* [Entries shown]:
....

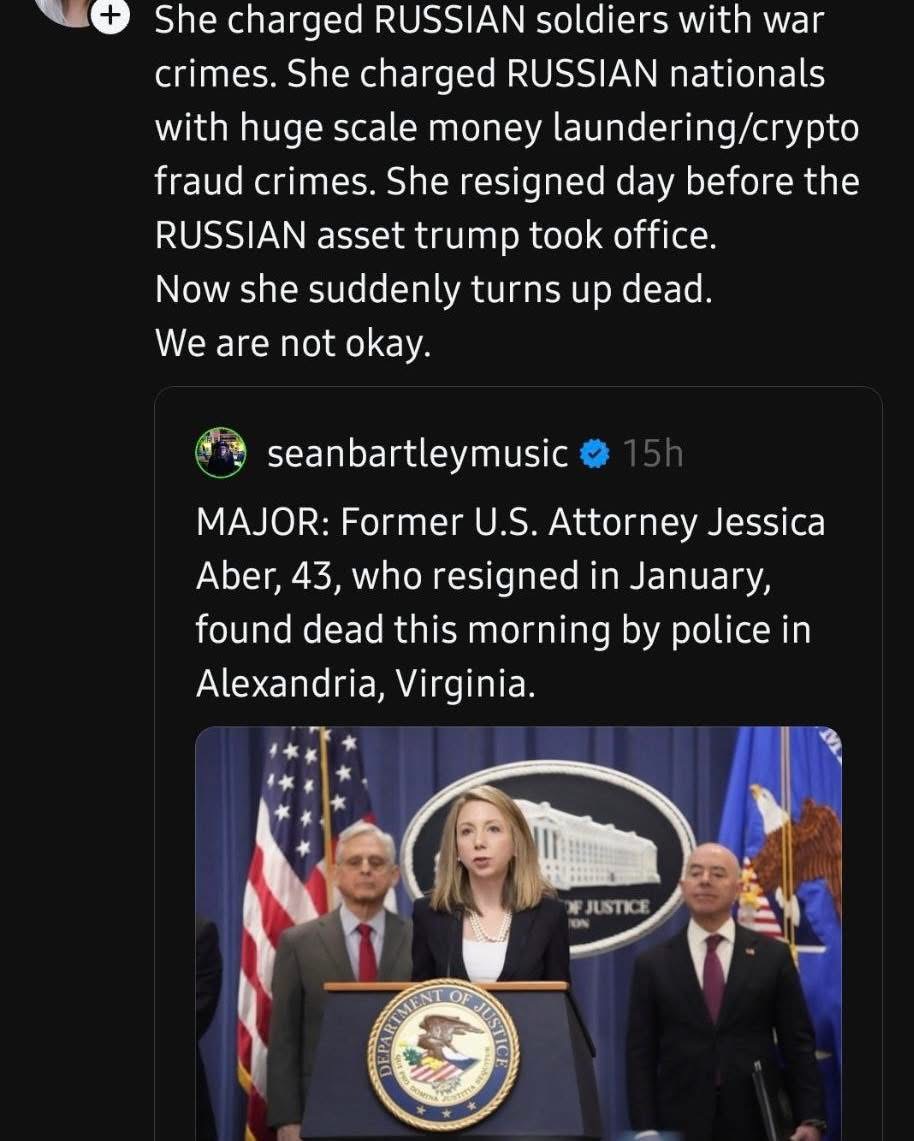This screenshot has height=1141, width=914.
Task: Select the "Now she suddenly turns up dead." line
Action: point(433,290)
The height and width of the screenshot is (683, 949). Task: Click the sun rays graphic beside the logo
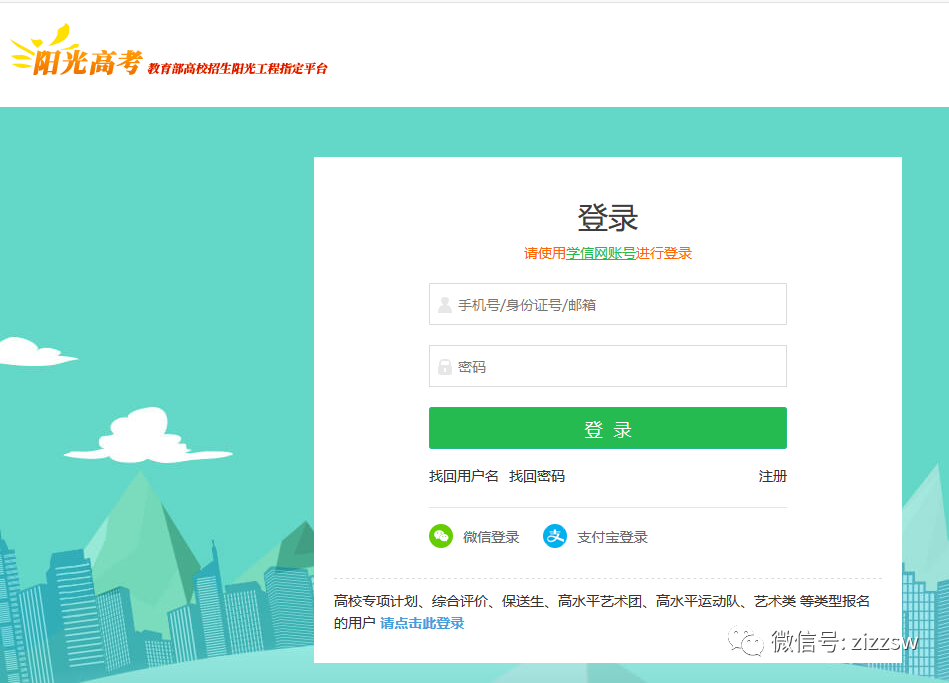[20, 55]
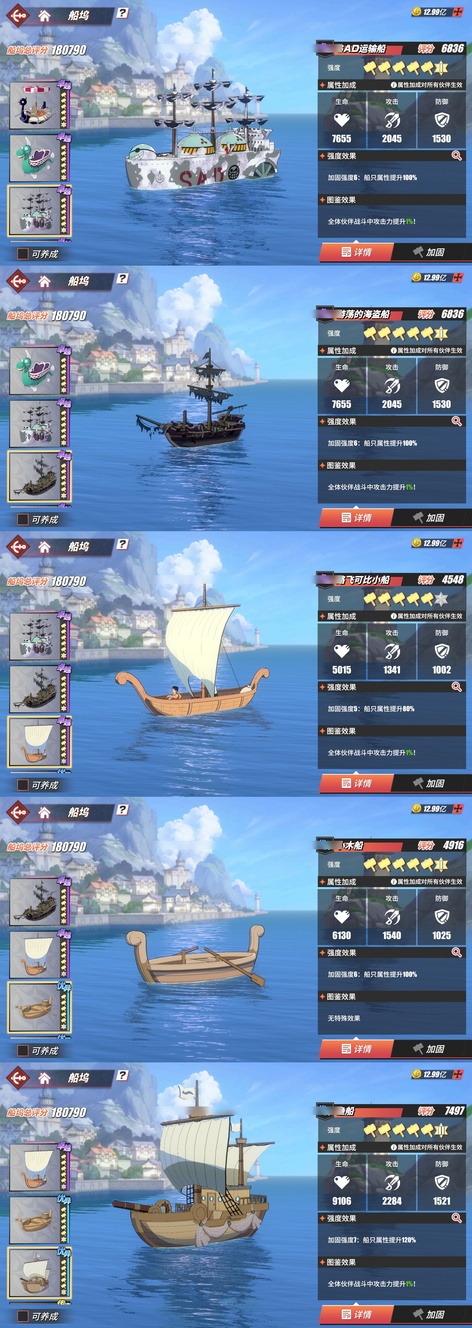Screen dimensions: 472x1328
Task: Add gold using the plus icon on the 7497 ship screen
Action: tap(458, 1074)
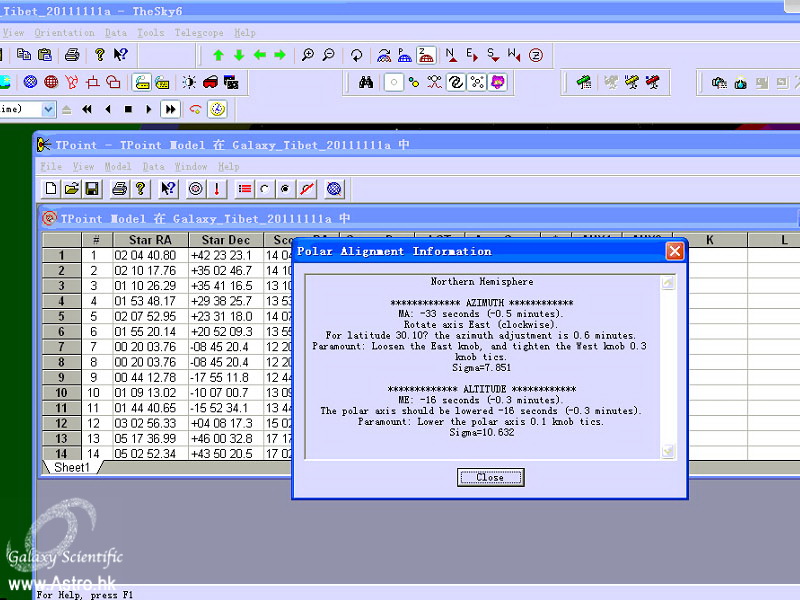
Task: Click the dialog text scrollbar down arrow
Action: 668,452
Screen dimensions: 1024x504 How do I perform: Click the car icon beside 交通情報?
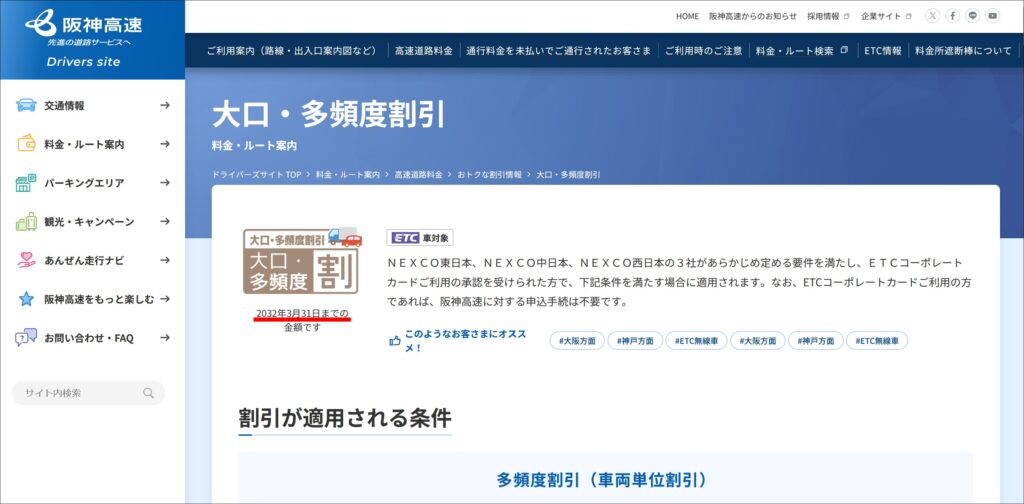pos(26,105)
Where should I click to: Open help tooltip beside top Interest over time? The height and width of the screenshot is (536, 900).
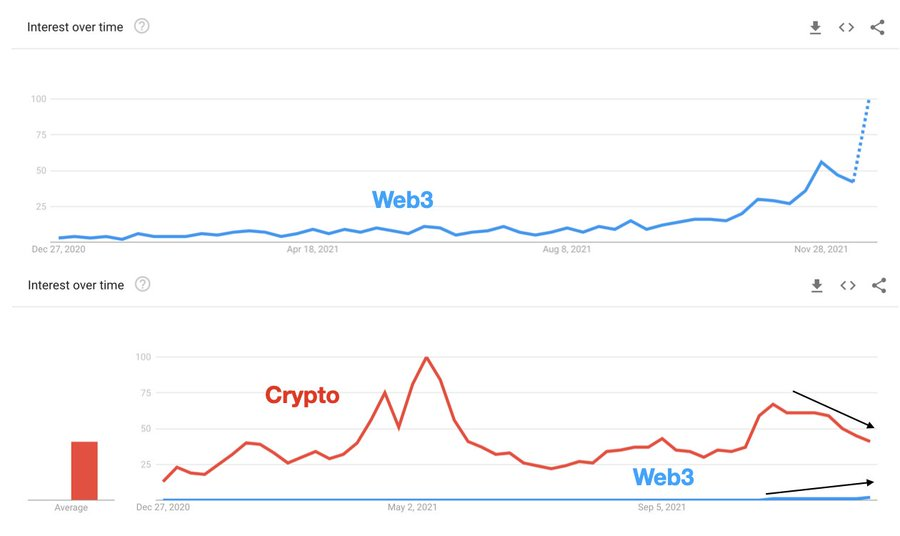pos(142,26)
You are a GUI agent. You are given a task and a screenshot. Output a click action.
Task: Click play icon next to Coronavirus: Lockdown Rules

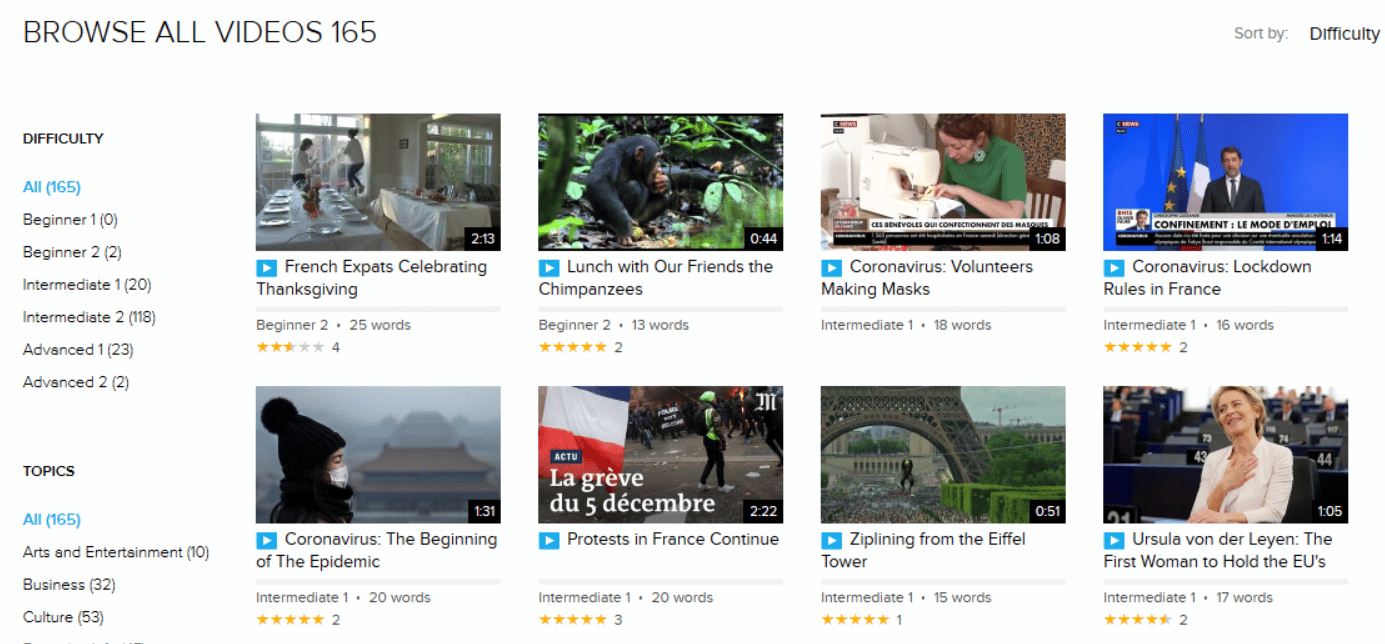pyautogui.click(x=1113, y=268)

....

* [Directions]: With pictures omitted, reproduce exactly the lines from the line containing "The height and width of the screenshot is (683, 949)." through the end of the data above.

* [Task answer]:
The height and width of the screenshot is (683, 949). Task: Click the sun rays graphic beside the logo
[20, 55]
Screen dimensions: 472x1328
Task: Add gold using the plus icon on the 7497 ship screen
Action: tap(458, 1074)
Task: Click the dialog text scrollbar down arrow
Action: 668,452
Screen dimensions: 1024x504 How do I perform: Click the car icon beside 交通情報?
pos(26,105)
Where should I click to: Open help tooltip beside top Interest over time? The height and width of the screenshot is (536, 900).
pos(142,26)
You are a GUI agent. You are given a task and a screenshot. Output a click action.
Task: Click play icon next to Coronavirus: Lockdown Rules

pyautogui.click(x=1113, y=268)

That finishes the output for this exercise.